Por Leda Maria da Costa e Ronaldo Helal
É tempo de futebol feminino. Copa América, Copa do Brasil, Campeonato Brasileiro, além de outras competições, proporcionaram e continuam proporcionando jogos emocionantes e de excelência técnica. Não é novidade que as mulheres têm talento para jogar bola. Porém, como diz o ditado popular, nunca é só futebol. Está em jogo a desigualdade de acesso a oportunidades.
No Brasil, as narrativas sobre idolatria costumam privilegiar a genialidade e o dom como elementos fundamentais e suficientes para se alcançar o sucesso. Questões como trabalho e treinamento são, frequentemente, secundarizadas no imaginário futebolístico nacional. Mas sem esforço e disciplina é difícil sustentar uma carreira esportiva exitosa e a trajetória do futebol feminino é um bom exemplo que nos mostra que devemos ir além da exaltação pura e simples do talento como garantia de atuação plena no ambiente esportivo e que não devemos esquecer do abismo de acesso a direitos e oportunidades que sempre se fez presente no futebol e na sociedade.
Foto: Futdelas – Brasil x França Feminino
Nesse universo, mais do que trabalho e treinamento aliados ao talento, a carência de condições materiais e institucionais para a prática esportiva sempre foi outro obstáculo a ser superado. Durante mais de três décadas, jogar futebol representava para muitas mulheres o embarque em uma aventura de risco que misturava o prazer lúdico do jogo e a vontade de exercer o direito legítimo de fazer parte do esporte mais popular do país. Quando falamos em risco não se trata de uma alusão metafórica. Os órgãos oficiais que controlavam a prática esportiva do país costumavam recorrer à ameaça e mesmo ao uso de força policial para impedir a realização de partidas de futebol feminino.
Esse esporte foi oficializado no Brasil somente em 1983, quase um ano depois da realização da 12.ª edição da Copa do Mundo masculina da FIFA, evento existente dede 1930.
As mulheres sempre souberam jogar bola, porém, o que tem mudado é o tratamento institucional e midiático conferido ao futebol por elas praticado. O contexto mais favorável ao futebol feminino vem sendo construído aos poucos e, certamente, o protagonismo desse processo foi sempre das mulheres.

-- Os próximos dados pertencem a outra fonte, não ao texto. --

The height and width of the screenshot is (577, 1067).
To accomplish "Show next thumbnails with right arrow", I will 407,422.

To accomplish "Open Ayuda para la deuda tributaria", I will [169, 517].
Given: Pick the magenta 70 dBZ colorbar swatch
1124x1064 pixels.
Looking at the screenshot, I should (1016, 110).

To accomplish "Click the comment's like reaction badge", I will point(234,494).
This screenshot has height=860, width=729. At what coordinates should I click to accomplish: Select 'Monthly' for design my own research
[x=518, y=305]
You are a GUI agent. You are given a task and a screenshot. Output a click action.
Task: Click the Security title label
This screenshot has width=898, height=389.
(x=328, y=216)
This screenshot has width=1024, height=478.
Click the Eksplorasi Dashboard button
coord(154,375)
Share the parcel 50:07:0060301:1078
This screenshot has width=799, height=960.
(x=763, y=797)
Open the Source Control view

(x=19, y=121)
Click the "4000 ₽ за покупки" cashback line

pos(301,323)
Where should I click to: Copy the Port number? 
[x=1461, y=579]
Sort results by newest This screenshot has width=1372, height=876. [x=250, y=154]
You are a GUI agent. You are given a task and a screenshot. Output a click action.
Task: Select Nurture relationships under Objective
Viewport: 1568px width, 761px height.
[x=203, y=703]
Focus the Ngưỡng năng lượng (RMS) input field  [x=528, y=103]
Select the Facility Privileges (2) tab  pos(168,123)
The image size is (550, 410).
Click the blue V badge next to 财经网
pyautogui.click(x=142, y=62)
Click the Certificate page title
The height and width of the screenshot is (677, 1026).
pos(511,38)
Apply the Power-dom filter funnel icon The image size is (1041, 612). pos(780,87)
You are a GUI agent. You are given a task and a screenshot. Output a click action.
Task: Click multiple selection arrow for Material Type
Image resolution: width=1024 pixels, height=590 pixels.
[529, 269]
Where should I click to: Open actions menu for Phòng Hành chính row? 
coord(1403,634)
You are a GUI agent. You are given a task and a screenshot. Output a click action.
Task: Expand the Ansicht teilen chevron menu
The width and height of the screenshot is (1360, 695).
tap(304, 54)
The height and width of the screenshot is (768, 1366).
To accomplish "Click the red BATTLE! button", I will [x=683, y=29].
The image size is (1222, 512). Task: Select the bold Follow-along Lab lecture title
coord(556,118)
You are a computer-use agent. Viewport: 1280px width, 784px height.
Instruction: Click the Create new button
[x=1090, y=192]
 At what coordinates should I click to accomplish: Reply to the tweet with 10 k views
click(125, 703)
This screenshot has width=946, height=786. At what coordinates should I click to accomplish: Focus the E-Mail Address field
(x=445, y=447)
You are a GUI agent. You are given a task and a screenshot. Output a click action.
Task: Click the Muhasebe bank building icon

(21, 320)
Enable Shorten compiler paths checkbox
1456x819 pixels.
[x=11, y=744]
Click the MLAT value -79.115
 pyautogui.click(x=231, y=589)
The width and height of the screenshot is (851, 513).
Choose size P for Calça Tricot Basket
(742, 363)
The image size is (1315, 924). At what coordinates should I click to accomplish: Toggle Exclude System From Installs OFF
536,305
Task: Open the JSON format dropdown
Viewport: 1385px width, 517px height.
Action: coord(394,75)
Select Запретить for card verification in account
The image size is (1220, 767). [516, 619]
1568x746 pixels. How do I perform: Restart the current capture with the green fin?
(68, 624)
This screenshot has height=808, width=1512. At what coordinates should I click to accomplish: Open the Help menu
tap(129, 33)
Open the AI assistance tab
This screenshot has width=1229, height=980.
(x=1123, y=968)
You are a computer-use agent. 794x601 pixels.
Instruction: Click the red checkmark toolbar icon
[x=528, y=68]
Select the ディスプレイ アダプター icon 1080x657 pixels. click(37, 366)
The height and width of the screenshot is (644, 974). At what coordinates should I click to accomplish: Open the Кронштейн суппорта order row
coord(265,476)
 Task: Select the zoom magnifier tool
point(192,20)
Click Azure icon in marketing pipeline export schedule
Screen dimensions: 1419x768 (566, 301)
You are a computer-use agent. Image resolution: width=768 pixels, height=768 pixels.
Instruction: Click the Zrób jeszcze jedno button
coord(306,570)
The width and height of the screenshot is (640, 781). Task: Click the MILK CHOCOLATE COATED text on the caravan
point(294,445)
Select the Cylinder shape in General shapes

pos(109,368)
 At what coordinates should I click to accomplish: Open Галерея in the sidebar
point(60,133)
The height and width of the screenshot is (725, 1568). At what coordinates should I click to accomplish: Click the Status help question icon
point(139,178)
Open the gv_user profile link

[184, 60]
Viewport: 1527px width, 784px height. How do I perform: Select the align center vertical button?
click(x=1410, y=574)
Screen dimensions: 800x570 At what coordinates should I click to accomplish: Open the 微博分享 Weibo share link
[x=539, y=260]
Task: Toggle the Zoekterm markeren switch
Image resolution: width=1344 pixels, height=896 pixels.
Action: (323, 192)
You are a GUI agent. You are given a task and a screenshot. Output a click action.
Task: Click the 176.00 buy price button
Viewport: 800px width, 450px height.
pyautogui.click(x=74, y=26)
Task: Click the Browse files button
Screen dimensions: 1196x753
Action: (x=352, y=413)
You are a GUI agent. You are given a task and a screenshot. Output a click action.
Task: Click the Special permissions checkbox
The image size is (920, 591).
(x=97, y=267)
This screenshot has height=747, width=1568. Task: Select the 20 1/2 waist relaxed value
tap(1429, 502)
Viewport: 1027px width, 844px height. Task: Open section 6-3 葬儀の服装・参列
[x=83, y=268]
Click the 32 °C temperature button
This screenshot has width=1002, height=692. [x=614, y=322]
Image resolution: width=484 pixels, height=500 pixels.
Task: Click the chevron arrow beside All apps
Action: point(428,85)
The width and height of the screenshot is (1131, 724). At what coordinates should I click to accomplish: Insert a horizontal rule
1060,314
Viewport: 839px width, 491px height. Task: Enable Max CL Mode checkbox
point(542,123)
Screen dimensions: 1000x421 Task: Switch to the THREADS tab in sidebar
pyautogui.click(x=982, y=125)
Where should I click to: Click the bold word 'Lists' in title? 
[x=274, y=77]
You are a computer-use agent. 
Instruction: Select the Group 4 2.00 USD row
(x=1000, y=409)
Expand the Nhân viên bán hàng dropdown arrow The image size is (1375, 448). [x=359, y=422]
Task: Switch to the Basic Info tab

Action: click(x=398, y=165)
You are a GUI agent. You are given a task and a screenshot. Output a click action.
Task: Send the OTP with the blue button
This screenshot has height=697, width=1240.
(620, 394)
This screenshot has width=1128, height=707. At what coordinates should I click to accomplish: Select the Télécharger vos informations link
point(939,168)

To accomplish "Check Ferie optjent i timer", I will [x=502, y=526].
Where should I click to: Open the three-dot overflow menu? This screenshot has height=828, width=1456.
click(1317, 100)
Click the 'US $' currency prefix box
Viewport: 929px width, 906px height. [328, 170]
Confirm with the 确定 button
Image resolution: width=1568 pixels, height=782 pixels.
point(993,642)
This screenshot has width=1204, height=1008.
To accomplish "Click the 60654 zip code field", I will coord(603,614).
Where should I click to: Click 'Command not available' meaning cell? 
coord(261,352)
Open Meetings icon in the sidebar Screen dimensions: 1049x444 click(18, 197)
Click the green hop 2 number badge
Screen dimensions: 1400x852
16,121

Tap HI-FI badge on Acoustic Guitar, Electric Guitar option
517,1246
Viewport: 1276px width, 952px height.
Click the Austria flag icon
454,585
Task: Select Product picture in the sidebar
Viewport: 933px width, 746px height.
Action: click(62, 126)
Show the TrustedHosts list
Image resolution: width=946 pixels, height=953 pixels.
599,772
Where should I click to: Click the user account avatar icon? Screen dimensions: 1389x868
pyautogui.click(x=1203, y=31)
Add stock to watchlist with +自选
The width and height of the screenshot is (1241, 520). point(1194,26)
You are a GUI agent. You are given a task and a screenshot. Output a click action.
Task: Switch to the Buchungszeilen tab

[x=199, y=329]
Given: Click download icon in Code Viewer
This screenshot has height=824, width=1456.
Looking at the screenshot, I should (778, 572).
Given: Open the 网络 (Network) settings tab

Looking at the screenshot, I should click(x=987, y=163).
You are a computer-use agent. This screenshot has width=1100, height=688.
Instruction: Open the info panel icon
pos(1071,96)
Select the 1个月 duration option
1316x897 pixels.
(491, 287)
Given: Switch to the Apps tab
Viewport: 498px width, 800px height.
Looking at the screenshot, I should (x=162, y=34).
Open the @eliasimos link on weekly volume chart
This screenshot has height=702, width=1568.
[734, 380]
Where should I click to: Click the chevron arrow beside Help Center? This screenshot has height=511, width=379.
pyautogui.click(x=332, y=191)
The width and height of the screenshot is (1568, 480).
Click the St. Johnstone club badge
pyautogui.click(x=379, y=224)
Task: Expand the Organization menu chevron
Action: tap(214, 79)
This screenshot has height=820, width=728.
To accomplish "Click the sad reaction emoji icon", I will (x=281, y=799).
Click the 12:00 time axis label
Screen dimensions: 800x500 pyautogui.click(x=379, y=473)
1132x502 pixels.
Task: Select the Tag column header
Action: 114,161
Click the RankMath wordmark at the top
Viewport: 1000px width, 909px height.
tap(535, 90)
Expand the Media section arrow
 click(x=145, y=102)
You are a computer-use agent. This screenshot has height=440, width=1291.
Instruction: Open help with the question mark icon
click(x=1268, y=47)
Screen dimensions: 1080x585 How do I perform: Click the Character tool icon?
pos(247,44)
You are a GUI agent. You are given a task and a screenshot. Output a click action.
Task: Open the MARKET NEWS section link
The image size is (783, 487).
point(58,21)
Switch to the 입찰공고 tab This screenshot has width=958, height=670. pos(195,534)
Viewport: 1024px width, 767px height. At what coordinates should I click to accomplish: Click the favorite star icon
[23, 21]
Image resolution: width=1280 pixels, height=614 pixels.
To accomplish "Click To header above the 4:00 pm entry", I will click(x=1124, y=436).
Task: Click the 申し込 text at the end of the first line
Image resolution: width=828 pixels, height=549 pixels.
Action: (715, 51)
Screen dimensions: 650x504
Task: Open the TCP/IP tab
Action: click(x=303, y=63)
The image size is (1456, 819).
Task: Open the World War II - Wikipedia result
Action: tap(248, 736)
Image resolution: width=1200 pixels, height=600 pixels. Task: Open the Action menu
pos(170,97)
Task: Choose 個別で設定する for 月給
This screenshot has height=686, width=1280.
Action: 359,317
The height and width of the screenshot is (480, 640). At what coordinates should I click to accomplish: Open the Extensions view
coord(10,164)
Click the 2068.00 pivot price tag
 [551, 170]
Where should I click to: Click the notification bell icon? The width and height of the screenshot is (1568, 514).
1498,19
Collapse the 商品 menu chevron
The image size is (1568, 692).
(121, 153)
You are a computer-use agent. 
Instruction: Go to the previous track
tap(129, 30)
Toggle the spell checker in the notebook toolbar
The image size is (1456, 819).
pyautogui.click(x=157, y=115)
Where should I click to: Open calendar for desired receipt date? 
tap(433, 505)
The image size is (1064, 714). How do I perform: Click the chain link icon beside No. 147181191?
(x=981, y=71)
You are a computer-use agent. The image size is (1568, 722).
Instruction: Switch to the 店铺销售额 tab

Para além dos problemas legais, muitas mulheres tiveram que lidar com o constante risco de enfrentamento dos olhares condenatórios e das falas ofensivas vindas do público e até de seus familiares. Assim, várias atletas sequer tiveram a chance de se manifestar na história do futebol brasileiro e, certamente, nesse conjunto há uma parcela imensa de mulheres que tiveram o dom para o futebol desperdiçado, invisibilizado e deslegitimado.
Portanto, o futebol feminino nos convida a pensar sob prismas renovados a respeito do futebol brasileiro e da nossa própria sociedade. Porque nunca é só futebol, caso contrário as mulheres não precisariam ter enfrentado décadas de uma proibição sustentada pelo preconceito. O que está um jogo é a necessidade de se construir um futebol brasileiro mais democrático e que se configure como um bem comum e não exclusivo.
É tempo de futebol feminino e das mulheres resgatarem cada instante que estiveram longe dos gramados.
Versão do artigo publicado no jornal O Globo Impresso do dia 17 de setembro de 2025.